Lo scorso luglio, il tribunale penale specializzato dell’Arabia Saudita ha condannato a morte un ex insegnante in pensione di cinquantaquattro anni, Mohammed al-Ghamdi, per aver espresso pacificamente il suo dissenso nei confronti del governo saudita su X (Twitter) e YouTube. Circa un anno prima, lo stesso tribunale aveva condannato Salma al-Shehab – una giovane dottoranda dell’Università di Leeds madre di due figli – a oltre trent’anni anni di carcere, dopo un processo gravemente iniquo. Le accuse contro di lei includevano la pubblicazione di post «che disturbavano l’ordine pubblico», in relazione ad alcuni tweet in cui esprimeva sostegno a cittadini tenuti prigionieri nel Paese. Organizzazioni come Amnesty International, del resto, hanno ampiamente dimostrato come la retorica sulle riforme preconizzata dal principe della corona Mohammed bin Salman sia in contrasto con la situazione reale dei diritti umani nel Paese. Per tutte queste ragioni, la scelta dell’Arabia Saudita come Paese ospitante del prossimo Internet Governance Forum ha generato diverse polemiche.
L’Internet Governance Forum (Igf) è un incontro multilaterale organizzato annualmente sotto l’egida dell’Onu, all’interno del quale si dibatte di questioni relative alla governance del web globale. In sostanza, l’evento riunisce tutte le parti interessate alla discussione sulle politiche di gestione – più o meno aperte – della rete digitale, dai rappresentanti dei governi al settore privato. La manifestazione si è svolta per la prima volta nel 2006 e da allora mantiene uno scopo più consultivo che normativo: anche se non è responsabile della definizione di standard e regolamenti (compito che spetta all’Unione Internazionale delle Telecomunicazioni), permette un confronto su vari aspetti, per dare forma a risposte su questioni estremamente delicate che riguardano il modo attraverso cui i vari Paesi di tutto il mondo condividono materiale, informazioni e opinioni attraverso Internet.
L’edizione 2023 dell’Igf si è tenuta a Kyoto e si è conclusa lo scorso 12 ottobre.
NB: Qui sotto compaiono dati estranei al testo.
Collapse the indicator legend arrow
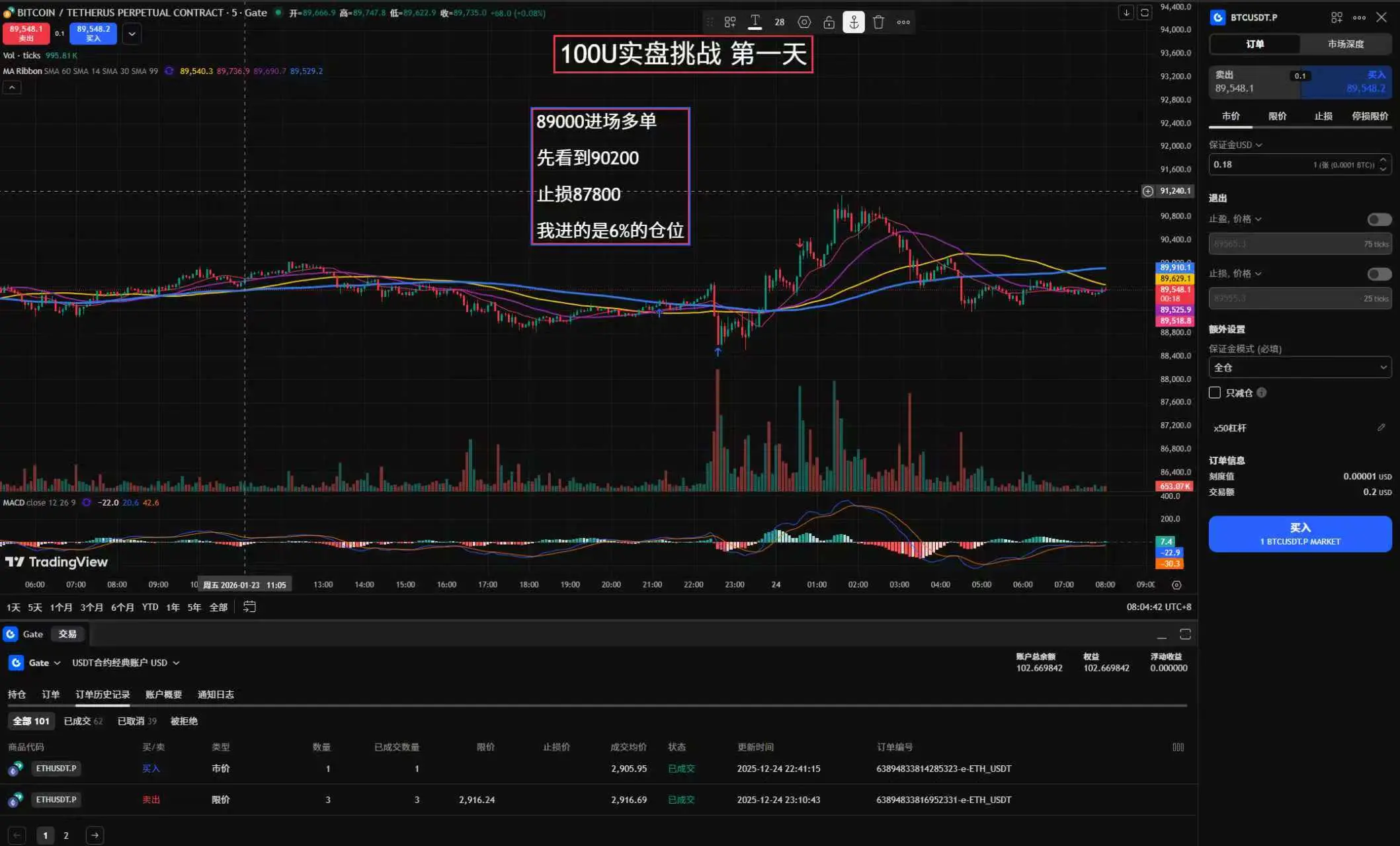This screenshot has width=1400, height=846. (12, 87)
Sebbene le Nazioni Unite non avessero ancora annunciato formalmente l’Arabia Saudita come Paese ospitante del prossimo incontro, il ministro delle Comunicazioni Abdullah Alswaha si è lasciato sfuggire la notizia nel corso della manifestazione, confermata poi in chiusura dell’evento. Alswaha ha illustrato alcuni temi chiave della prossima kermesse che si terrà a Riad: l’intelligenza artificiale generativa e il divario digitale.
Evidentemente, nel suo discorso non c’era spazio per fare riferimento alla sorveglianza digitale dei cittadini, strumento che l’Arabia ha ampiamente utilizzato per il controllo dei dissidenti e che in più di un’occasione ha portato a indagini e processi giudiziari ingiusti. Processi che sono terminati comminando la pena di morte a individui rei di aver denunciato la situazione dei diritti umani nel Paese, lo stesso colpevole del barbaro assassinio del giornalista Jamal Khashoggi. Secondo l’organizzazione per la democrazia e i diritti civili Freedom House, inoltre, l’Arabia Saudita mantiene una delle infrastrutture Internet più restrittive e censurate al mondo, dietro a realtà quali Egitto, Bangladesh e Pakistan. Sull’onda dello sconcerto suscitato, l’associazione per i diritti digitali Access Now ha inviato una lettera al segretario generale dell’Onu, con la richiesta di revocare l’assegnazione.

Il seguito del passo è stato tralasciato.